TASK STATEMENT:
Repeat exactly the lines below from the line that contains "You are a computer-use" to the last line, inclusive, without the pictures.

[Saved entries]
*** Begin section ***

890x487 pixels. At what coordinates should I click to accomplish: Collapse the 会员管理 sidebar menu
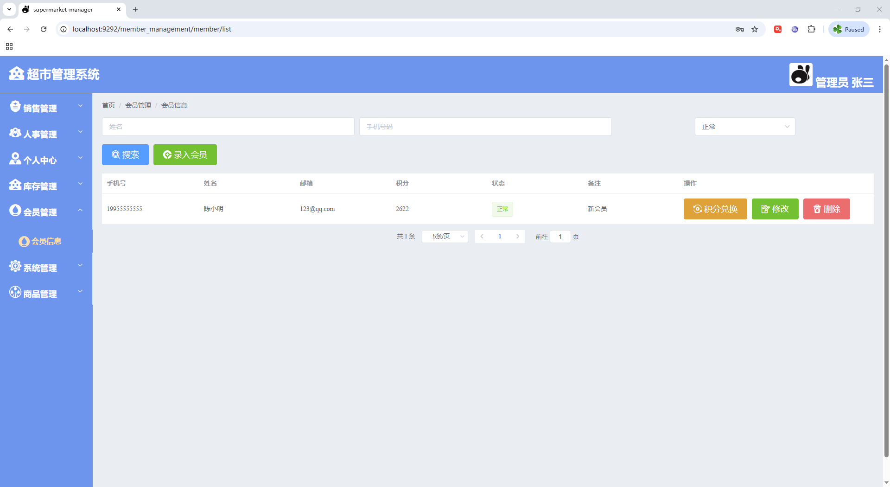[45, 211]

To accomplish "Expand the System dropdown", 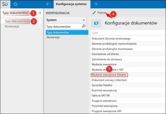I will [84, 20].
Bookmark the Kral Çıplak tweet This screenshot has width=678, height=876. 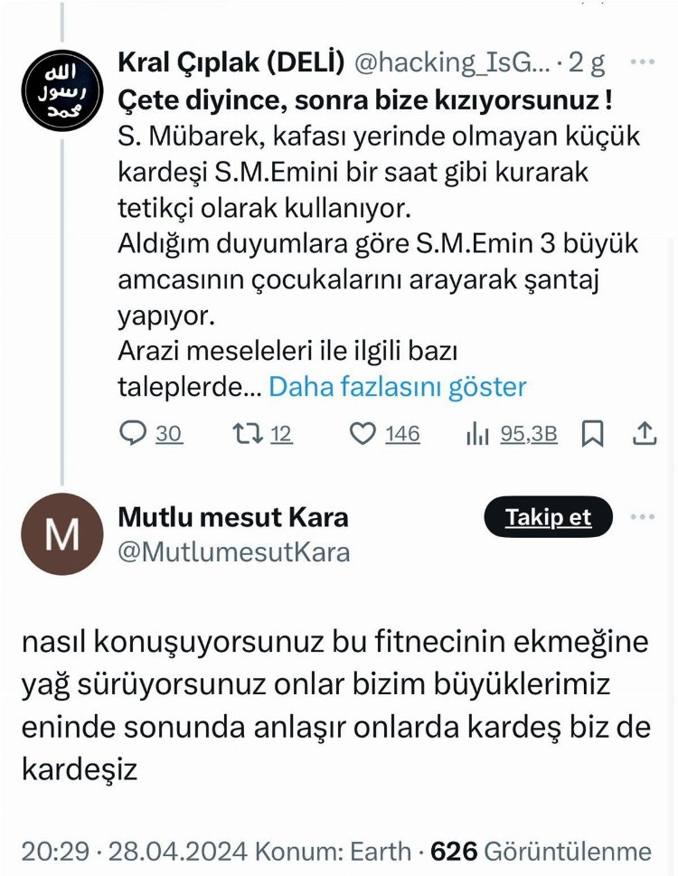tap(592, 434)
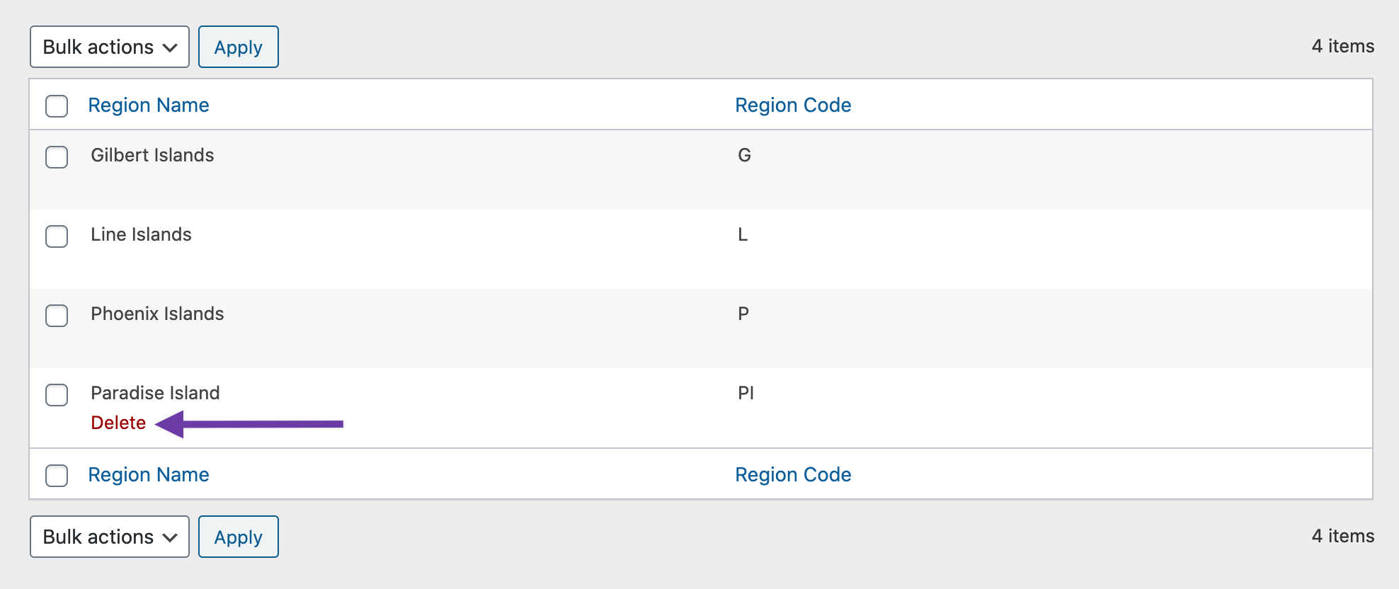Open the top Bulk actions dropdown
Screen dimensions: 1399x589
109,47
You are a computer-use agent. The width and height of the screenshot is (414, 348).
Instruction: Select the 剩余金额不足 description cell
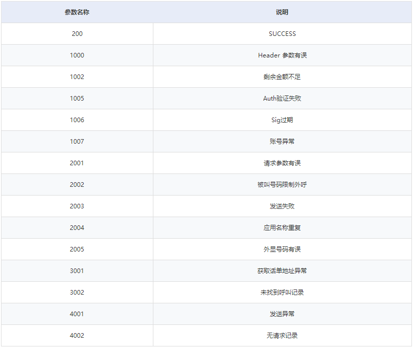[282, 77]
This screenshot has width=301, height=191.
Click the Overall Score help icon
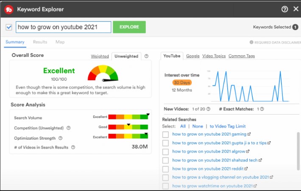pos(146,56)
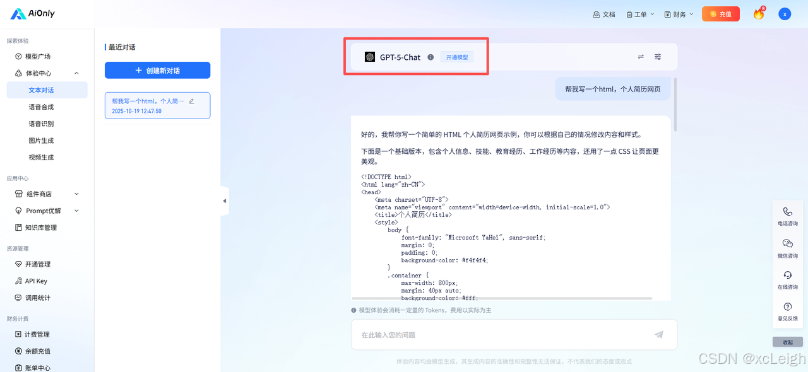The image size is (808, 372).
Task: Open the GPT-5-Chat info tooltip icon
Action: pyautogui.click(x=431, y=57)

*** End section ***

WORKED SOLUTION:
You are a computer-use agent. The width and height of the screenshot is (414, 348).
Instruction: Select the 剩余金额不足 description cell
[282, 77]
This screenshot has width=301, height=191.
Click the Overall Score help icon
pos(146,56)
The image size is (808, 372).
Task: Open the GPT-5-Chat info tooltip icon
Action: pyautogui.click(x=431, y=57)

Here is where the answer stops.